We first saw the twin pylons of Dakkeh some weeks ago from the deck of the Philæ and we then likened them to the majestic towers of Edfu. Approaching them now by land, we are surprised to find them so small. It is a brilliant, hot morning; and our way lies by the river, between the lentil-slope and the castor-berry patches. There are flocks of pigeons flying low overhead; barking dogs and crowing cocks in the village close by; and all over the path hundreds of beetles—real live scarabs, black as coal and busy as ants—rolling their clay pellets up from the water’s edge to the desert. If we were to examine a score or so of these pellets we should here and there find one that contained no eggs; for it is a curious fact that the scarab-beetle makes and rolls her pellets, whether she has an egg to deposit or not. The female beetle, though assisted by the male, is said to do the heavier share of the pellet-rolling; and if evening comes on before her pellet is safely stowed away, she will sleep, holding it with her feet all night, and resume her labor in the morning.[160]

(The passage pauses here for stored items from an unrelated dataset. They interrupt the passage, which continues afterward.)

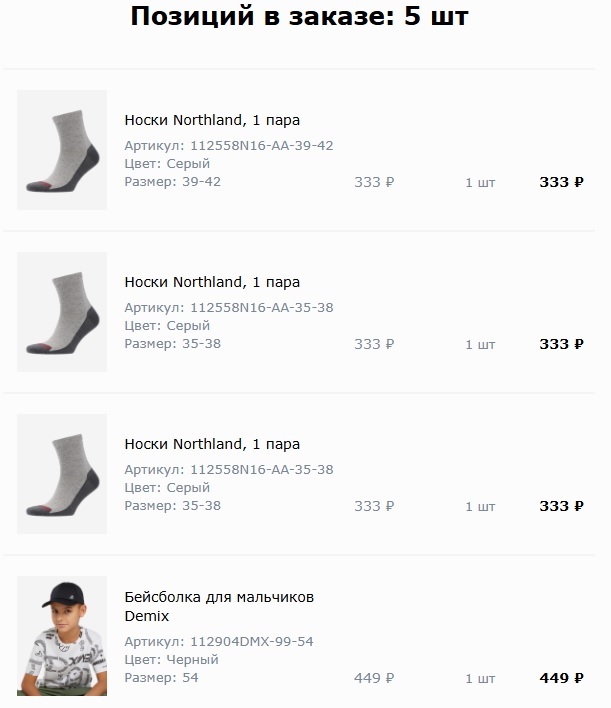Open second Носки Northland product link
Screen dimensions: 611x708
[x=212, y=282]
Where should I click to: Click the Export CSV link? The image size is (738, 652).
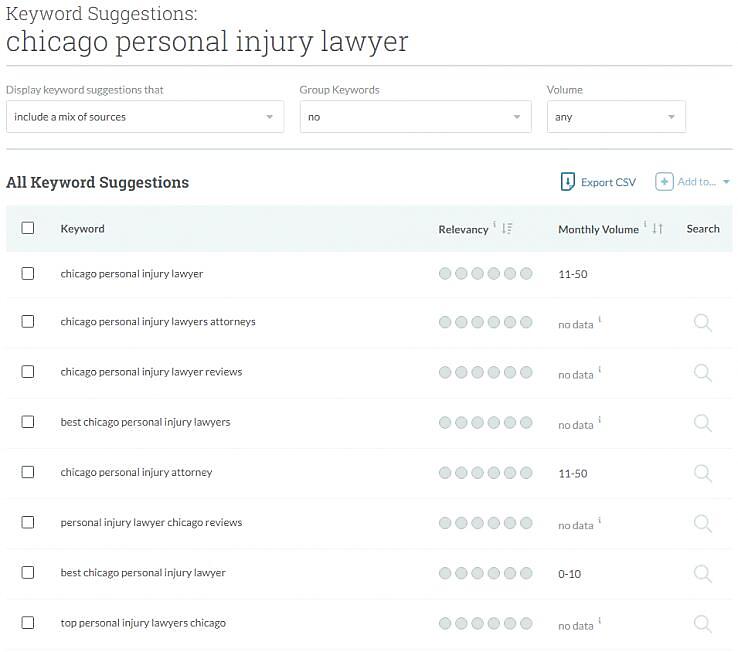coord(608,182)
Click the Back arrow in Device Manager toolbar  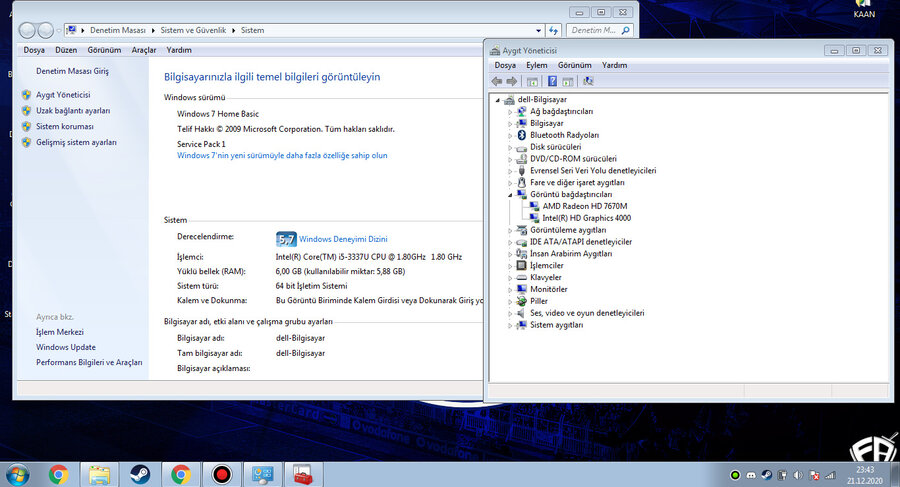click(x=497, y=81)
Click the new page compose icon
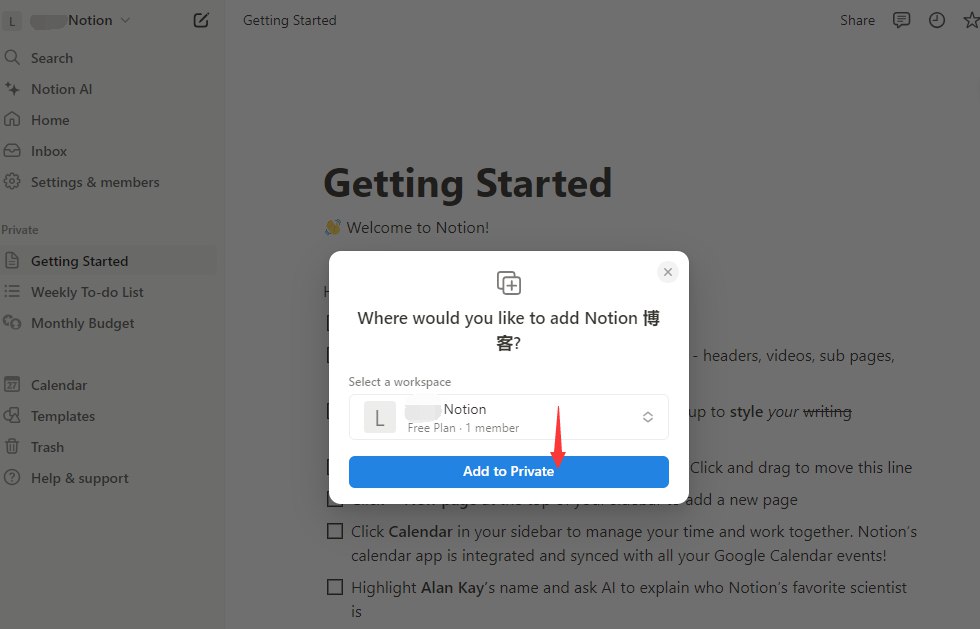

The temple here—begun by an Ethiopian king named Arkaman (Ergamenes) about whom Diodorus has a long story to tell, and carried on by the Ptolemies and Cæsars—stands in a desolate open space to the north of the village, and is approached by an avenue, the walls of which are constructed with blocks from some earlier building. The whole of this avenue and all the waste ground for three or four hundred yards round about the temple is not merely strewn, but piled, with fragments of pottery, pebbles and large, smooth stones of porphery, alabaster, basalt, and a kind of marble like verde antico. These stones are puzzling. They look as if they might be fragments of statues that had been rolled and polished by ages of friction in the bed of a torrent. Among the potsherds we find some inscribed fragments like those of Elephantine.[161] Of the temple I will only say that, as masonry, it is better put together than any work of the eighteenth or nineteenth dynasties with which I am acquainted. The sculptures, however, are atrocious. Such misshapen hieroglyphs; such dumpy, smirking goddesses; such clownish kings in such preposterous head-dresses, we have never seen till now. The whole thing, in short, as regards sculpturesque style, is the Ptolemaic out-Ptolemied.